(STATED PROBLEM) Write out every line of the entries below as a JSON list of strings, one string per line, and leave out blank lines.

## BEGIN

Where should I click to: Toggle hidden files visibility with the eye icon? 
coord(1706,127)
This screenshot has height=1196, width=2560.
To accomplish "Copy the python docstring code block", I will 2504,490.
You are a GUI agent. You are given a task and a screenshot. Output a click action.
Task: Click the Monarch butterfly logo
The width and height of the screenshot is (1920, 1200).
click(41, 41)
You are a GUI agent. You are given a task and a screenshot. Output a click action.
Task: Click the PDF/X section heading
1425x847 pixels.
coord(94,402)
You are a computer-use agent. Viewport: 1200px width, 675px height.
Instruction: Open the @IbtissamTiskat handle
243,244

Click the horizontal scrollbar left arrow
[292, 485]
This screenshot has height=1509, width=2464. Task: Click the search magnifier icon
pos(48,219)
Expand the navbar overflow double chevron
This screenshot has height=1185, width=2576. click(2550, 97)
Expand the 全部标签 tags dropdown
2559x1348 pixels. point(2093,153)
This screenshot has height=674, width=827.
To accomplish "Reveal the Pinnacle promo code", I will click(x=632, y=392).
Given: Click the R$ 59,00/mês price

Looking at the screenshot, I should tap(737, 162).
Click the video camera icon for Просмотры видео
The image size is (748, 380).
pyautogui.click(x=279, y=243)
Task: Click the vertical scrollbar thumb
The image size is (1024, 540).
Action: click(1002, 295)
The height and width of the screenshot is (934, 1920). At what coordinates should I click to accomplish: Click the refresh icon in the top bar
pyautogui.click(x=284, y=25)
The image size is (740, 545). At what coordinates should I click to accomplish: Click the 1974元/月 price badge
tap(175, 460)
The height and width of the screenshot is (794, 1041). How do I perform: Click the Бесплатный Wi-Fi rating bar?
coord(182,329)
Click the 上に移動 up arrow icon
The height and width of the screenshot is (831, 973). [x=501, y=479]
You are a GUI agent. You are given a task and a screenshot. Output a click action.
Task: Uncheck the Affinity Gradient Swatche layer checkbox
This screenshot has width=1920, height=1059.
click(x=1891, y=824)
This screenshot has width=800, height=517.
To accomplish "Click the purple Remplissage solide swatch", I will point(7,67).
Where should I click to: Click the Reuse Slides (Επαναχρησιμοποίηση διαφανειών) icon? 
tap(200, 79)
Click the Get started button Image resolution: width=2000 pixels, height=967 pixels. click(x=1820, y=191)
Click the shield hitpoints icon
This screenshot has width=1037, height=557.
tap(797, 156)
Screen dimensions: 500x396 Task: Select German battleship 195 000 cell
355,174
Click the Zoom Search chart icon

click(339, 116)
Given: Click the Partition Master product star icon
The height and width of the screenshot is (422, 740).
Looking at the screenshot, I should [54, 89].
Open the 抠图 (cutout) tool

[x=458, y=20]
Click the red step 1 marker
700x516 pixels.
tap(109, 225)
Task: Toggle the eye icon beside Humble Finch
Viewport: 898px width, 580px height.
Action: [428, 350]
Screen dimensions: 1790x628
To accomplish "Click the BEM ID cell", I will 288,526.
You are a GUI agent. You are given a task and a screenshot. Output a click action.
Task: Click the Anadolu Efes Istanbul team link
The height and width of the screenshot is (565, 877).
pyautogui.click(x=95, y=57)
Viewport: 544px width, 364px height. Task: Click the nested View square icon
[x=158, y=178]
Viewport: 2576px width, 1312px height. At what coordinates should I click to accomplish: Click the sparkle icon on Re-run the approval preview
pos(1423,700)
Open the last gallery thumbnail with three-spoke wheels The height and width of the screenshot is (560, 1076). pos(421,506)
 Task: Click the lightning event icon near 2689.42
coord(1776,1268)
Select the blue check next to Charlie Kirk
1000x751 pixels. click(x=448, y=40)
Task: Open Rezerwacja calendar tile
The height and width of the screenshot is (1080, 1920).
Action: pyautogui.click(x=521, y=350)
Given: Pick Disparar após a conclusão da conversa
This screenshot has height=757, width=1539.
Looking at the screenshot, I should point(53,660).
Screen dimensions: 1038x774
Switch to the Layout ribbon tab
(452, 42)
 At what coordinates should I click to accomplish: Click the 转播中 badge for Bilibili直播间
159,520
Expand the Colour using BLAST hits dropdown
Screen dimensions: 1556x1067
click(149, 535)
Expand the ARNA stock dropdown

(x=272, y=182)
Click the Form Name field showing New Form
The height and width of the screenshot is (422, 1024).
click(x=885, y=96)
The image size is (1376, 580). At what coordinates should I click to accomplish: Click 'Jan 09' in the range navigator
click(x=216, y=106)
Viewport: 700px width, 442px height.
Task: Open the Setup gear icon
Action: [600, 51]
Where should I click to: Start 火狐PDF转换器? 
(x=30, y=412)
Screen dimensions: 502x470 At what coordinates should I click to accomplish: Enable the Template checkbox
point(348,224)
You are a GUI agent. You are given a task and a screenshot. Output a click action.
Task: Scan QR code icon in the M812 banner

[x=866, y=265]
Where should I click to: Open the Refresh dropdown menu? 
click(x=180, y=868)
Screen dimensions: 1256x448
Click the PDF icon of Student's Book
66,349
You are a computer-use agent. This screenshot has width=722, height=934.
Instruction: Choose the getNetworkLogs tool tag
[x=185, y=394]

## END

(COMPLETED EXERCISE)
[
  "Where should I click to: Toggle hidden files visibility with the eye icon? ",
  "coord(1706,127)",
  "This screenshot has height=1196, width=2560.",
  "To accomplish \"Copy the python docstring code block\", I will 2504,490.",
  "You are a GUI agent. You are given a task and a screenshot. Output a click action.",
  "Task: Click the Monarch butterfly logo",
  "The width and height of the screenshot is (1920, 1200).",
  "click(41, 41)",
  "You are a GUI agent. You are given a task and a screenshot. Output a click action.",
  "Task: Click the PDF/X section heading",
  "1425x847 pixels.",
  "coord(94,402)",
  "You are a computer-use agent. Viewport: 1200px width, 675px height.",
  "Instruction: Open the @IbtissamTiskat handle",
  "243,244",
  "Click the horizontal scrollbar left arrow",
  "[292, 485]",
  "This screenshot has height=1509, width=2464. Task: Click the search magnifier icon",
  "pos(48,219)",
  "Expand the navbar overflow double chevron",
  "This screenshot has height=1185, width=2576. click(2550, 97)",
  "Expand the 全部标签 tags dropdown",
  "2559x1348 pixels. point(2093,153)",
  "This screenshot has height=674, width=827.",
  "To accomplish \"Reveal the Pinnacle promo code\", I will click(x=632, y=392).",
  "Given: Click the R$ 59,00/mês price",
  "Looking at the screenshot, I should tap(737, 162).",
  "Click the video camera icon for Просмотры видео",
  "The image size is (748, 380).",
  "pyautogui.click(x=279, y=243)",
  "Task: Click the vertical scrollbar thumb",
  "The image size is (1024, 540).",
  "Action: click(1002, 295)",
  "The height and width of the screenshot is (934, 1920). At what coordinates should I click to accomplish: Click the refresh icon in the top bar",
  "pyautogui.click(x=284, y=25)",
  "The image size is (740, 545). At what coordinates should I click to accomplish: Click the 1974元/月 price badge",
  "tap(175, 460)",
  "The height and width of the screenshot is (794, 1041). How do I perform: Click the Бесплатный Wi-Fi rating bar?",
  "coord(182,329)",
  "Click the 上に移動 up arrow icon",
  "The height and width of the screenshot is (831, 973). [x=501, y=479]",
  "You are a GUI agent. You are given a task and a screenshot. Output a click action.",
  "Task: Uncheck the Affinity Gradient Swatche layer checkbox",
  "This screenshot has width=1920, height=1059.",
  "click(x=1891, y=824)",
  "This screenshot has width=800, height=517.",
  "To accomplish \"Click the purple Remplissage solide swatch\", I will point(7,67).",
  "Where should I click to: Click the Reuse Slides (Επαναχρησιμοποίηση διαφανειών) icon? ",
  "tap(200, 79)",
  "Click the Get started button Image resolution: width=2000 pixels, height=967 pixels. click(x=1820, y=191)",
  "Click the shield hitpoints icon",
  "This screenshot has width=1037, height=557.",
  "tap(797, 156)",
  "Screen dimensions: 500x396 Task: Select German battleship 195 000 cell",
  "355,174",
  "Click the Zoom Search chart icon",
  "click(339, 116)",
  "Given: Click the Partition Master product star icon",
  "The height and width of the screenshot is (422, 740).",
  "Looking at the screenshot, I should [54, 89].",
  "Open the 抠图 (cutout) tool",
  "[x=458, y=20]",
  "Click the red step 1 marker",
  "700x516 pixels.",
  "tap(109, 225)",
  "Task: Toggle the eye icon beside Humble Finch",
  "Viewport: 898px width, 580px height.",
  "Action: [428, 350]",
  "Screen dimensions: 1790x628",
  "To accomplish \"Click the BEM ID cell\", I will 288,526.",
  "You are a GUI agent. You are given a task and a screenshot. Output a click action.",
  "Task: Click the Anadolu Efes Istanbul team link",
  "The height and width of the screenshot is (565, 877).",
  "pyautogui.click(x=95, y=57)",
  "Viewport: 544px width, 364px height. Task: Click the nested View square icon",
  "[x=158, y=178]",
  "Viewport: 2576px width, 1312px height. At what coordinates should I click to accomplish: Click the sparkle icon on Re-run the approval preview",
  "pos(1423,700)",
  "Open the last gallery thumbnail with three-spoke wheels The height and width of the screenshot is (560, 1076). pos(421,506)",
  " Task: Click the lightning event icon near 2689.42",
  "coord(1776,1268)",
  "Select the blue check next to Charlie Kirk",
  "1000x751 pixels. click(x=448, y=40)",
  "Task: Open Rezerwacja calendar tile",
  "The height and width of the screenshot is (1080, 1920).",
  "Action: pyautogui.click(x=521, y=350)",
  "Given: Pick Disparar após a conclusão da conversa",
  "This screenshot has height=757, width=1539.",
  "Looking at the screenshot, I should point(53,660).",
  "Screen dimensions: 1038x774",
  "Switch to the Layout ribbon tab",
  "(452, 42)",
  " At what coordinates should I click to accomplish: Click the 转播中 badge for Bilibili直播间",
  "159,520",
  "Expand the Colour using BLAST hits dropdown",
  "Screen dimensions: 1556x1067",
  "click(149, 535)",
  "Expand the ARNA stock dropdown",
  "(x=272, y=182)",
  "Click the Form Name field showing New Form",
  "The height and width of the screenshot is (422, 1024).",
  "click(x=885, y=96)",
  "The image size is (1376, 580). At what coordinates should I click to accomplish: Click 'Jan 09' in the range navigator",
  "click(x=216, y=106)",
  "Viewport: 700px width, 442px height.",
  "Task: Open the Setup gear icon",
  "Action: [600, 51]",
  "Where should I click to: Start 火狐PDF转换器? ",
  "(x=30, y=412)",
  "Screen dimensions: 502x470 At what coordinates should I click to accomplish: Enable the Template checkbox",
  "point(348,224)",
  "You are a GUI agent. You are given a task and a screenshot. Output a click action.",
  "Task: Scan QR code icon in the M812 banner",
  "[x=866, y=265]",
  "Where should I click to: Open the Refresh dropdown menu? ",
  "click(x=180, y=868)",
  "Screen dimensions: 1256x448",
  "Click the PDF icon of Student's Book",
  "66,349",
  "You are a computer-use agent. This screenshot has width=722, height=934.",
  "Instruction: Choose the getNetworkLogs tool tag",
  "[x=185, y=394]"
]